Il progetto pilota dovrebbe partire nella seconda metà del 2027 e durare un anno. Saranno testati acquisti online e nei negozi, trasferimenti tra persone e operazioni senza connessione
Prima di arrivare nei portafogli dei circa 355 milioni di cittadini dell’area euro, l’euro digitale dopo il via libera di ieri del parlamento europeo, sarà messo alla prova in un ambiente controllato, con transazioni reali ma una platea ristretta di utenti. Il progetto pilota preparato dalla Banca centrale europea dovrebbe partire nella seconda metà del 2027, probabilmente a settembre, e durare dodici mesi. Servirà a verificare sul campo il funzionamento del «contante digitale», individuare eventuali problemi e raccogliere indicazioni dagli utenti, dagli intermediari e dagli esercenti prima dell’eventuale emissione su larga scala, prevista non prima del 2029.

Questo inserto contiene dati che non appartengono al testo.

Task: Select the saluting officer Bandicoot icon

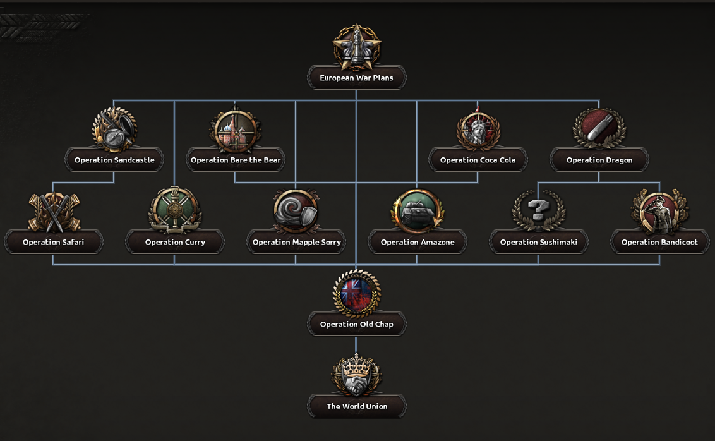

La sperimentazione acquista ora una dimensione più concreta dopo che il Parlamento europeo ha approvato la propria posizione negoziale sul regolamento. Lunedì 13 luglio dovrebbe iniziare il trilogo tra Eurocamera, Consiglio e Commissione europea, con l’obiettivo di raggiungere un accordo entro la fine del 2026. Solo dopo l’approvazione definitiva delle regole il Consiglio direttivo della Bce potrà assumere la decisione formale sull’emissione, per la quale saranno comunque necessari almeno due anni di preparazione.